Fidelity Reports (sqllocks_spindle/inference/comparator.py)

  • FidelityReport.to_html() — Self-contained HTML report with inline CSS. Score colour bands: green ≥ 85, amber 70–84, red < 70. Per-column inline progress bars; KS stat, KS p-value, Chi², null delta, cardinality ratio columns.

Tier 1 — Advanced Profiler (sqllocks_spindle/inference/advanced_profiler.py)

  • AdvancedProfiler — Wraps real + synthetic DataFrames with four analysis passes:
  • GMM fitting — BIC-optimal Gaussian Mixture (1–5 components) per numeric column.
  • Conditional profiles — per-category mean/std/null-rate for categorical × numeric pairs.
  • Adversarial test — GradientBoostingClassifier 3-fold CV; AUC ≈ 0.5 = statistically indistinguishable.
  • Temporal profiles — gap statistics, lag-1 and lag-7 autocorrelation, FFT periodicity detection.

Tier 2 — Format & Cardinality (sqllocks_spindle/inference/tier2_profiler.py)

  • FormatPreservationAnalyzer — Detects dominant format in real data (email, phone, UUID, URL, IPv4, ZIP, SSN, ISO date, credit card); compares synthetic preservation rate.
  • StringSimilarityAnalyzer — Character n-gram cosine similarity between real and synthetic string columns.
  • CardinalityConstraintChecker — Flags synthetic cardinality deviations > 20 % of real.
  • check_anomaly_rates() — Verifies _spindle_is_anomaly fractions match expected rates within tolerance.
  • run_tier2() — Convenience function returning a Tier2Report.

Tier 3 — Research-Grade Features (sqllocks_spindle/inference/tier3_research.py)

  • ChowLiuNetwork — Chow-Liu Bayesian network via max spanning tree of pairwise mutual information (Kruskal union-find). Returns ChowLiuResult with edges and joint-entropy score.
  • DifferentialPrivacy — Laplace (L1 sensitivity / ε) and Gaussian (σ calibrated to ε, δ) mechanisms with optional range clipping. Returns DPResult with privacy budget metadata.
  • DriftMonitor — KS + PSI for numeric, Chi² for categorical. Returns DriftReport with per-column drift flags and overall status.
  • BootstrapMode — Row sampling with replacement plus optional Gaussian jitter for numeric columns.

[Collection entries]
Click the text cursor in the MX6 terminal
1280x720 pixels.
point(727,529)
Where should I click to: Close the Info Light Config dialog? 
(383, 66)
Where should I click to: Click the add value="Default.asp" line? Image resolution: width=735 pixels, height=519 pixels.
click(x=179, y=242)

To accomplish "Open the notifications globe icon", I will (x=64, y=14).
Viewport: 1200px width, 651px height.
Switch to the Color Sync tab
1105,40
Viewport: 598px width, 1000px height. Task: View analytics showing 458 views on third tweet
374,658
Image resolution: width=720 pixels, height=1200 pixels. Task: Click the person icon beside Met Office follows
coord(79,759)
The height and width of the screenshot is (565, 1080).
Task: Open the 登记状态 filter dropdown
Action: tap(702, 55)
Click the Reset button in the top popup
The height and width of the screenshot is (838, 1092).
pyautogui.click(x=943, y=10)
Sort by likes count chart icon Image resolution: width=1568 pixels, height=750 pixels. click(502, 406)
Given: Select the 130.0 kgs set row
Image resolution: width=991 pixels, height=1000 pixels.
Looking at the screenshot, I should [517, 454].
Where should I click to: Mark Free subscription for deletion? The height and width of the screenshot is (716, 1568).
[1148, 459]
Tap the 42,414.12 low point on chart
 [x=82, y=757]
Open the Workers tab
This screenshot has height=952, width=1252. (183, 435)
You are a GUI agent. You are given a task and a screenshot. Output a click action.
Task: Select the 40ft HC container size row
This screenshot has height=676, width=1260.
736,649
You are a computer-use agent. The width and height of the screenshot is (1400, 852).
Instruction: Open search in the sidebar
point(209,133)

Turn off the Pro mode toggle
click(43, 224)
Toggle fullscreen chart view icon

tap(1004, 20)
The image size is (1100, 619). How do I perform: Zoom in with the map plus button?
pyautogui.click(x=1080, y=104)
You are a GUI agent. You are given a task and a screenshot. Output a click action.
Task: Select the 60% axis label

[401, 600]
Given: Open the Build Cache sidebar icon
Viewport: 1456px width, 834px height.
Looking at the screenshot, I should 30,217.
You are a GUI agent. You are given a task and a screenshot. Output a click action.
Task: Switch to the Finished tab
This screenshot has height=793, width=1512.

### CHALLENGES
A – List every Python file path given in the profiler documentation.
B – In the collection entries, copy out the lines from the one with "Given: Select the 130.0 kgs set row" up to and including the one with "[x=82, y=757]".

### RESPONSES IN ORDER
A –
- sqllocks_spindle/inference/comparator.py
- sqllocks_spindle/inference/advanced_profiler.py
- sqllocks_spindle/inference/tier2_profiler.py
- sqllocks_spindle/inference/tier3_research.py

B –
Given: Select the 130.0 kgs set row
Image resolution: width=991 pixels, height=1000 pixels.
Looking at the screenshot, I should [517, 454].
Where should I click to: Mark Free subscription for deletion? The height and width of the screenshot is (716, 1568).
[1148, 459]
Tap the 42,414.12 low point on chart
 [x=82, y=757]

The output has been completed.